*Text block*.
## Start
« first day (3256 days earlier)      last day (1992 days later) » 

01:33
I'm trying to use a regexp in less to find improperly formatted lines, but the ones I use with grep aren't working, I get an invalid pattern error. The manpage says:
/pattern
Search forward in the file for the N-th line containing the pattern. N defaults to 1. The pattern is a regular expression, as recognized by the regular expression library supplied by your system. The search starts at the first line displayed (but see the -a and -j options, which change this).
How do I determine the regexp library supplied by system?
cas
cas
01:56
less uses extended regular expressions, same as grep -E (aka the deprecated egrep).
I don't think that's right
There are a pile of configuration macros defined HAVE_GNU_REGEX, HAVE_POSIX_REGCOMP, HAVE_PCRE2, HAVE_PCRE, HAVE_RE_COMP, HAVE_REGCMP, HAVE_V8_REGCOMP, and it uses different code according to its idea of which of those is the best available at build time
cas
cas
try man man and then search for \[+. + is magic in ERE, non-magic in BRE. /\[+ finds [ characters in less, so less uses ERE.
on pretty nearly any remotely-modern system, that means ERE. or PCRE (which is effectively a superset of ERE).
That's the question, isn't it
It makes an effort to select an ERE-like mode in whichever library it's using but there are a lot of libraries it supports
cas
cas
i don't think so. unless someone says that they're using some bizarre palaeo-unix with a primitive regex library, it's reasonable to assume they're using something vaguely modernish. (and, in many cases, it's reasonable to assume they're using gnu/linux unless they state otherwise)
## End
*Task instructions*.
1 – From the chat about searching in less, reproduce the passage starting with "I don't think that's" and going on through "superset of ERE).".
2 – In the chat about searching in less, which command does cas say less's regular expressions are the same as?
3 – Continue the chat about searching in less after its final message.

*Record extracts*.
## Start
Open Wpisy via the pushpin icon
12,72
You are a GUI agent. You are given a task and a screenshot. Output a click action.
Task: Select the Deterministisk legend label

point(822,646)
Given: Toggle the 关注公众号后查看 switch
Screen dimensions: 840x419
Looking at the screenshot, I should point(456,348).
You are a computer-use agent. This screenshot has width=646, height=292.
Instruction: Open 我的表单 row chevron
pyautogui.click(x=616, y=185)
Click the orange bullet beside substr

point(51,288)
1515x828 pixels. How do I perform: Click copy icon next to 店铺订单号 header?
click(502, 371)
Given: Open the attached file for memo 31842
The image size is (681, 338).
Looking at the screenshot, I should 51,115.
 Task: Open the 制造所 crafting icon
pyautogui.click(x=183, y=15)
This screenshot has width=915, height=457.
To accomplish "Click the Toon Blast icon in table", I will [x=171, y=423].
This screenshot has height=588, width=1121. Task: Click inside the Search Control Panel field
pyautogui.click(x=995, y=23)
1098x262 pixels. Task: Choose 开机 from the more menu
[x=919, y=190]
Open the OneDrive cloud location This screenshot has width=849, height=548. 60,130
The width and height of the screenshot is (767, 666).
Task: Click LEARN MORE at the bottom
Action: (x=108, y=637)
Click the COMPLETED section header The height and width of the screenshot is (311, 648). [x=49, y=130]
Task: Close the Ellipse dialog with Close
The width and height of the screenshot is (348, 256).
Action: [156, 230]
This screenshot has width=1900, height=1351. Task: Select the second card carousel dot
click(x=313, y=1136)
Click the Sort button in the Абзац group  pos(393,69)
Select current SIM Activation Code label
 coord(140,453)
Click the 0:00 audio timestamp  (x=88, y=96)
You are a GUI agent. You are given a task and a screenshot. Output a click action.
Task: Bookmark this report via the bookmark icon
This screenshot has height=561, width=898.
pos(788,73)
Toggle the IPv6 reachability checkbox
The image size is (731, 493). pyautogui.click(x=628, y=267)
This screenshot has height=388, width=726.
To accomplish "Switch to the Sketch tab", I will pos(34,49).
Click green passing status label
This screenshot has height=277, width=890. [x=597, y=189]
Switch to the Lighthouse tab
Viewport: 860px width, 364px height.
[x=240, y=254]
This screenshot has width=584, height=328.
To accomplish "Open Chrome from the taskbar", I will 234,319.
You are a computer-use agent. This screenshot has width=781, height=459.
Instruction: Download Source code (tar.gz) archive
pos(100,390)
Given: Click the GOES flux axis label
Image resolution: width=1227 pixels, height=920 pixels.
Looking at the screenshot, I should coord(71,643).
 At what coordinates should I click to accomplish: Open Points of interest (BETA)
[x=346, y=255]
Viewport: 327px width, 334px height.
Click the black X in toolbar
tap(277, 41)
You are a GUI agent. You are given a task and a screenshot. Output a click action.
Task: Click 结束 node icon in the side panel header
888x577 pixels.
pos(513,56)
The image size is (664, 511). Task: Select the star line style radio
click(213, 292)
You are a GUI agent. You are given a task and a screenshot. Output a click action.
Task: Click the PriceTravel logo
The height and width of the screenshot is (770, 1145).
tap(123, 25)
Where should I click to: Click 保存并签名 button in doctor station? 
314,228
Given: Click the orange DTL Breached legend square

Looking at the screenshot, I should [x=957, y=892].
## End
*Per-task answers*.
1 –
I don't think that's right
There are a pile of configuration macros defined HAVE_GNU_REGEX, HAVE_POSIX_REGCOMP, HAVE_PCRE2, HAVE_PCRE, HAVE_RE_COMP, HAVE_REGCMP, HAVE_V8_REGCOMP, and it uses different code according to its idea of which of those is the best available at build time
cas
cas
try man man and then search for \[+. + is magic in ERE, non-magic in BRE. /\[+ finds [ characters in less, so less uses ERE.
on pretty nearly any remotely-modern system, that means ERE. or PCRE (which is effectively a superset of ERE).

2 – grep -E (the deprecated egrep)

3 –
02:11
It uses GNU if available, then POSIX regcomp, then PCRE, then PCRE2, ...
It's hard to imagine a current system getting as far as PCRE even
Actually the configure script could just undefine these out of order, so I don't know what the priority is. That's the order in the source though
cas
cas
it's even harder imagining a current system NOT stopping at GNU and getting ERE.
less uses ERE even in GNU-phobic FreeBSD ("ewww! don't touch that, it has license germs").
It gets ERE from POSIX regcomp
That part isn't in question
cas
cas
so, except in some very rare and/or unusual environments - mostly archaic, proprietary *nixes (which probably don't even have less installed by default), less uses ERE.
The priority order seems to be POSIX regcomp, pcre2, gnu, regcmp, V8 regcomp, a local V8 regcomp, then re_comp but only if you ask for it, then none. But POSIX regcomp is just back to "library supplied by your system"
It always tries to use ERE, but that isn't an answer to what the library actually is
You're overwhelmingly likely to be in the first case unless the distribution maintainer has Views
03:11
So, it's a kinda "usually it's this, but depends" situation?
In any case, I probably should have mentioned the regexp I was using: ^\+1[[:space:]]*$
I was betting on being able to use character classes
probably a dumb bet...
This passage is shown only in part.